Directions: The answer must be every line of the records below that contains the word "agent", copied out.

= Beginning of Section =

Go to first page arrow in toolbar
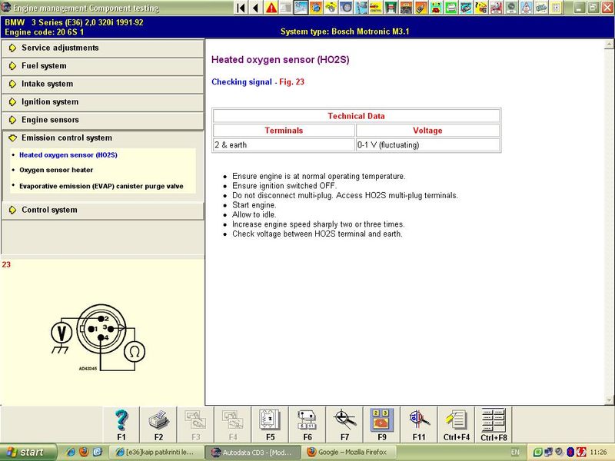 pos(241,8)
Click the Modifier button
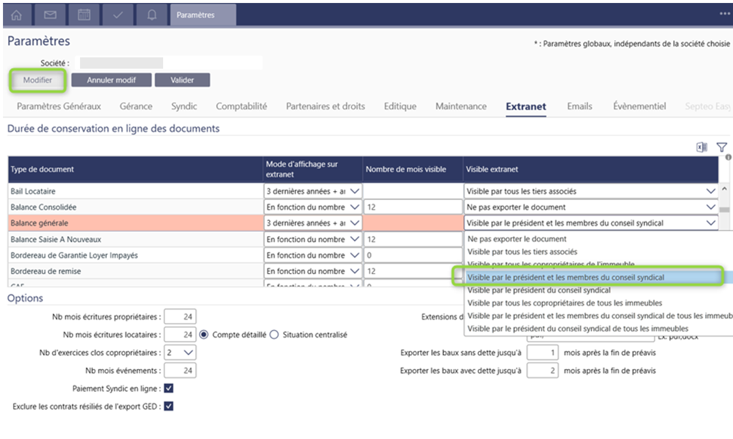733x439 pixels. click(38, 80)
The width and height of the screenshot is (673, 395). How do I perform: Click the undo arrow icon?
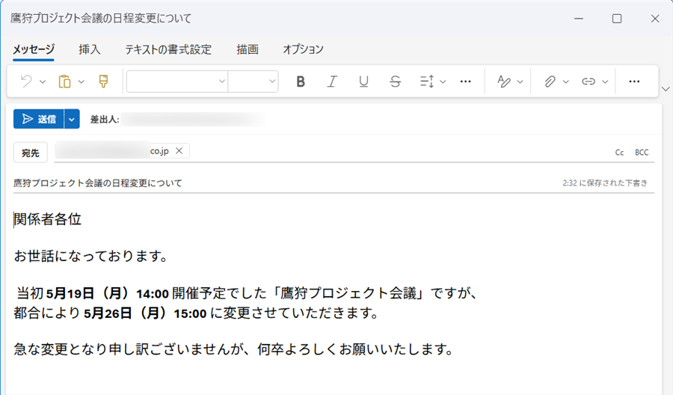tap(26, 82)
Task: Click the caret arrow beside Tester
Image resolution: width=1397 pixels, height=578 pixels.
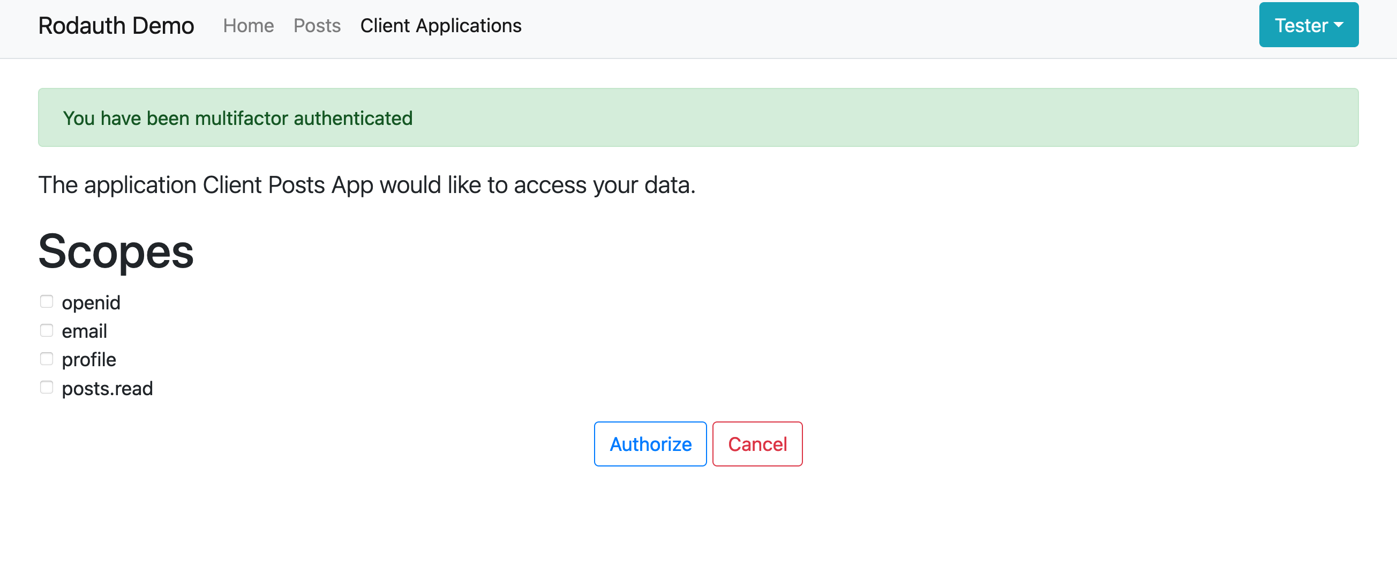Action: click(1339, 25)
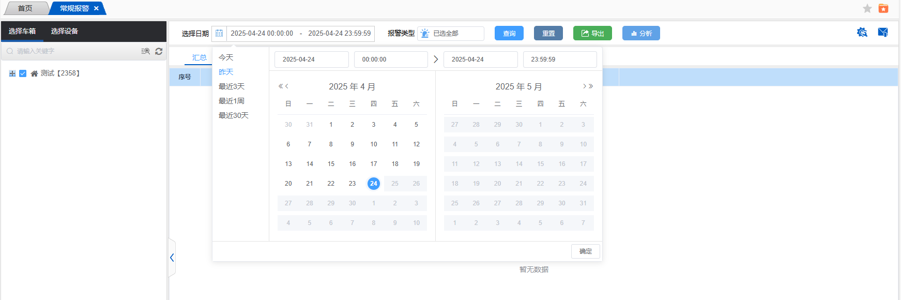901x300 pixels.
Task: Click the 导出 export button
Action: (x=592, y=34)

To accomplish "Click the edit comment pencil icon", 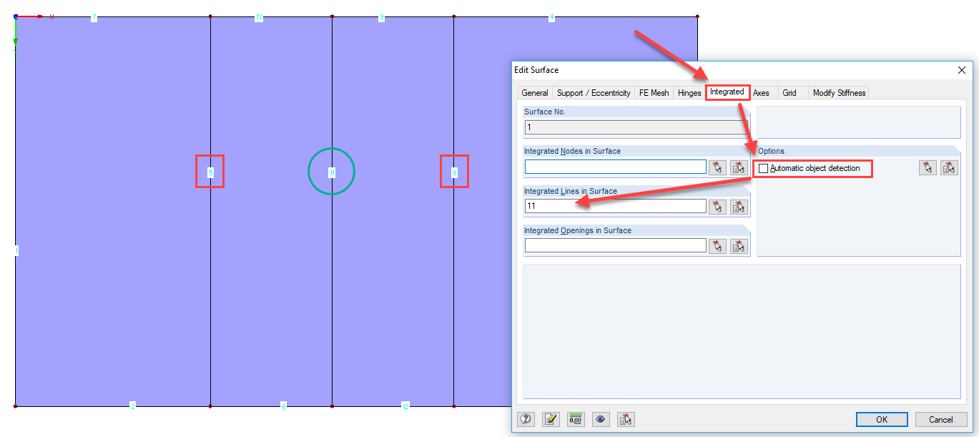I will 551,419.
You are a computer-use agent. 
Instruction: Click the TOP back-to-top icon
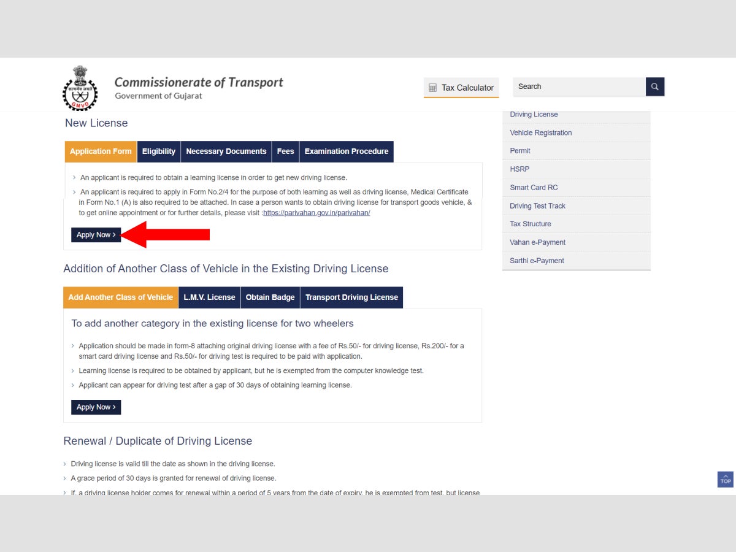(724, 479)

= End of Section =
= Beginning of Section =

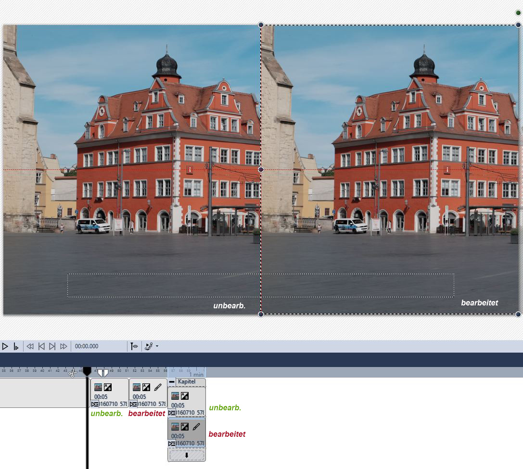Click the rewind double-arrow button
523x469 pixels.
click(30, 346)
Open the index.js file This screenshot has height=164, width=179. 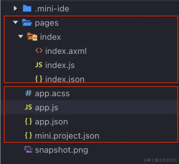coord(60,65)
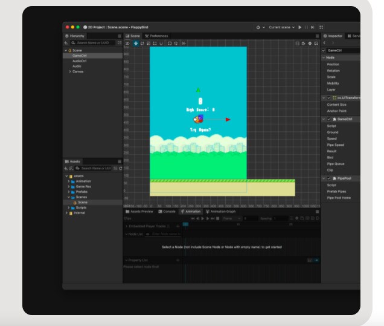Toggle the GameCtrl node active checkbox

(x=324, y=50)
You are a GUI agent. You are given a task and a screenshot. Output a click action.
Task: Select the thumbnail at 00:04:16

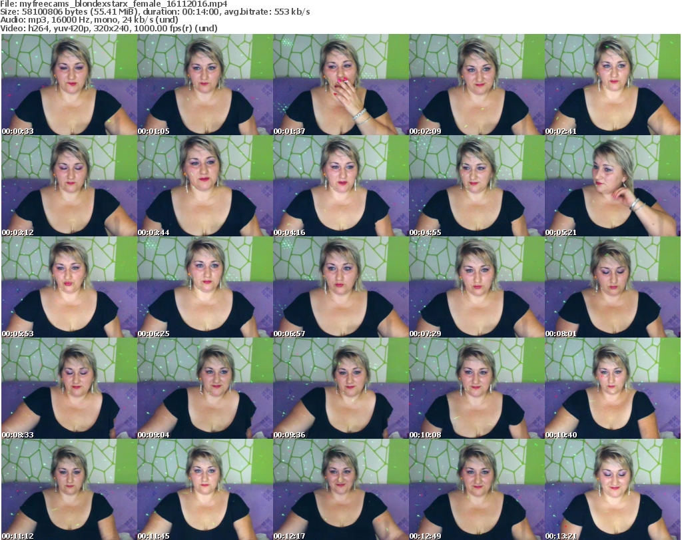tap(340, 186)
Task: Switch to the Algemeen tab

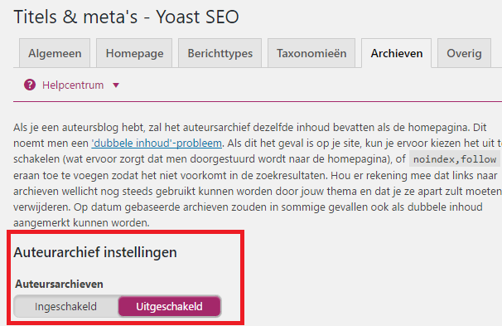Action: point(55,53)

= End of Section =

Reply to the exercise:
You are a computer-use agent. 
You are a GUI agent. You are given a task and a screenshot. Output a click action.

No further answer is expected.